Борис подбежал к окну и с грохотом распахнул его. В комнату ворвался мокрый холодный ветер, швырнув ему в лицо пригоршню ледяных дождевых капель. Задохнувшись, он обмахнул ладонью мокрое лицо и дикими глазами посмотрел на пустынный двор, разрисованный кругами призрачного бледного света фонарей. Потом повернулся и кинулся к кукле. Схватив ее за изгрызенную ногу, он бросился к окну и, размахнувшись, швырнул ее вниз. Потом вытер руку о брюки и выглянул на улицу. Кукла косо висела на прутьях ограды, окружавшей цветущие розовые кусты — бросок был так силен, что железные острия пронзили мягкое резиновое тельце насквозь. По открытым стеклянным глазам барабанил дождь.

— Господи! — прошептал Борис и отшатнулся от окна. — Господи!

Утром куклу непременно увидят, начнутся вопросы. Нужно спуститься и снять ее, забросить куда-нибудь, но никакие силы не смогли бы заставить его сейчас выйти на улицу.

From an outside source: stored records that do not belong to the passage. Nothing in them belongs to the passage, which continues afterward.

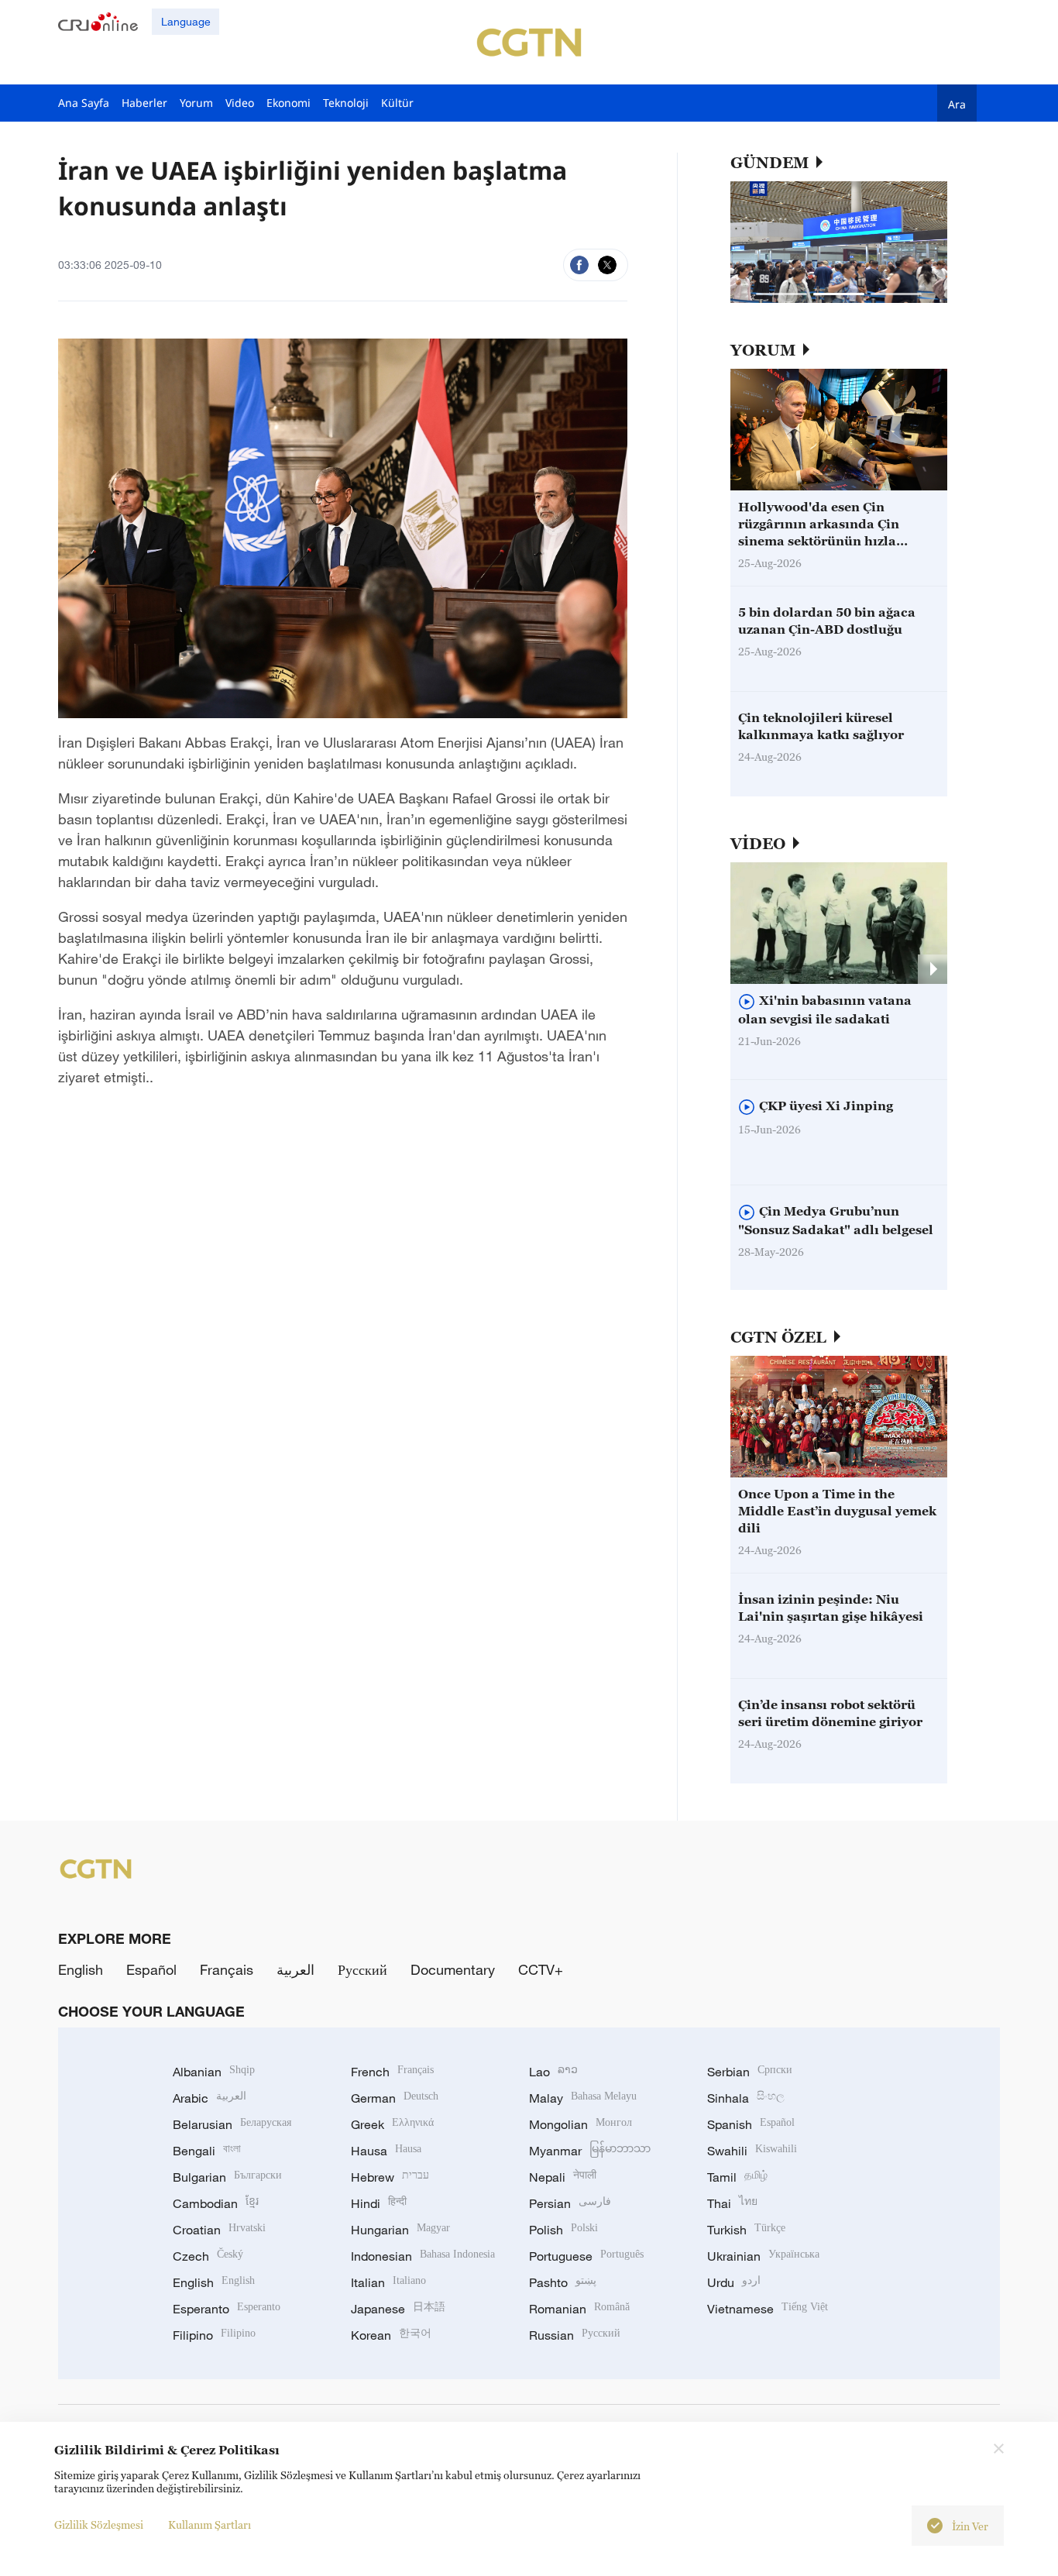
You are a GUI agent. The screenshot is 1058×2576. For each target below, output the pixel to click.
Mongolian (580, 2124)
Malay (583, 2098)
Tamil (737, 2177)
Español (151, 1969)
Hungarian (400, 2229)
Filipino (214, 2335)
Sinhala (746, 2098)
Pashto (562, 2282)
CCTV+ (540, 1969)
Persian (570, 2203)
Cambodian (216, 2203)
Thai (732, 2203)
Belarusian (232, 2124)
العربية (295, 1969)
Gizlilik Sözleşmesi (98, 2524)
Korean (391, 2335)
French (392, 2071)
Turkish (746, 2229)
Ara (957, 104)
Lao (553, 2071)
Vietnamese (767, 2308)
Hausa (386, 2150)
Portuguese (586, 2256)
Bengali (207, 2150)
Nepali (562, 2177)
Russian (574, 2335)
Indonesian (423, 2256)
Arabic (209, 2098)
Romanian (579, 2308)
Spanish (751, 2124)
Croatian (219, 2229)
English (80, 1969)
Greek (392, 2124)
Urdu (734, 2282)
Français (226, 1969)
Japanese (398, 2308)
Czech (208, 2256)
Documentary (452, 1969)
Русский (362, 1969)
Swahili (752, 2150)
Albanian (214, 2071)
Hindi (379, 2203)
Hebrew (390, 2177)
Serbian (749, 2071)
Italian (388, 2282)
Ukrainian (763, 2256)
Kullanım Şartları (209, 2524)
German (394, 2098)
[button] (781, 294)
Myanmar (590, 2150)
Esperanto (226, 2308)
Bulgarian (227, 2177)
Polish (563, 2229)
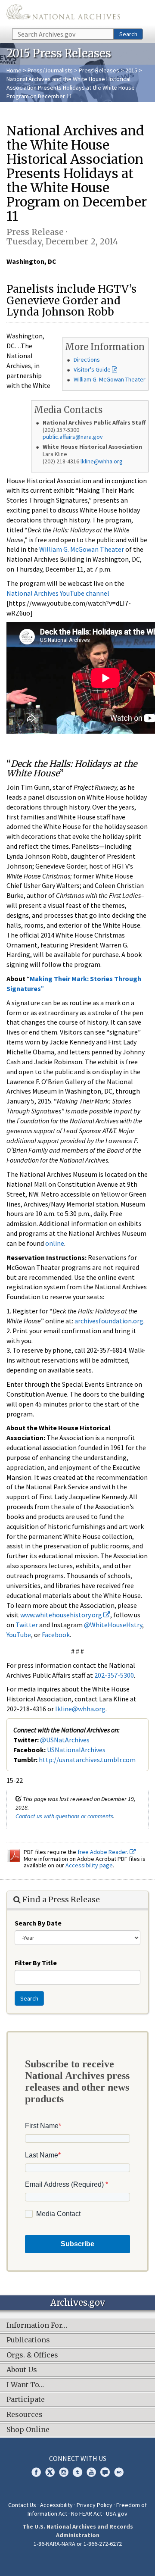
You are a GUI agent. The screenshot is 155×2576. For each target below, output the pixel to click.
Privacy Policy (94, 2505)
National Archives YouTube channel (57, 593)
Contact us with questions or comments (64, 1816)
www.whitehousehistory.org (61, 1614)
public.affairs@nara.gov (73, 437)
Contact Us (22, 2505)
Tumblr (77, 2472)
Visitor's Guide (92, 369)
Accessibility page (89, 1865)
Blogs (105, 2472)
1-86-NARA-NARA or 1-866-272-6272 (78, 2544)
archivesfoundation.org (108, 1320)
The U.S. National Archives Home (63, 13)
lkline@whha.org (102, 461)
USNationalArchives (76, 1749)
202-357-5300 (114, 1675)
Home (14, 70)
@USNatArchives (65, 1739)
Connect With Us (77, 2458)
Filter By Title (36, 1962)
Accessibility (56, 2505)
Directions (87, 359)
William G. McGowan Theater (110, 379)
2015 (131, 70)
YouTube (18, 1634)
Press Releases (99, 70)
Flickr (119, 2472)
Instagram (64, 2472)
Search (128, 34)
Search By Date (38, 1923)
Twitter (27, 1624)
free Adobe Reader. (104, 1852)
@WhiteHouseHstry (113, 1624)
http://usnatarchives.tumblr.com (87, 1759)
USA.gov (116, 2513)
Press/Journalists (50, 70)
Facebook (56, 1634)
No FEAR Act (86, 2513)
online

Он закрыл окно и, отвернувшись, прижался спиной к подоконнику, глядя на тумбочку, где раньше сидела эта страшная, отвратительная кукла.

Ее не могло быть здесь! Ее не могло и не должно было быть здесь! Через несколько дней после похорон кукла куда-то исчезла вместе с остальными Наташкиными вещами, и он никогда не интересовался, куда. Он был только рад этому.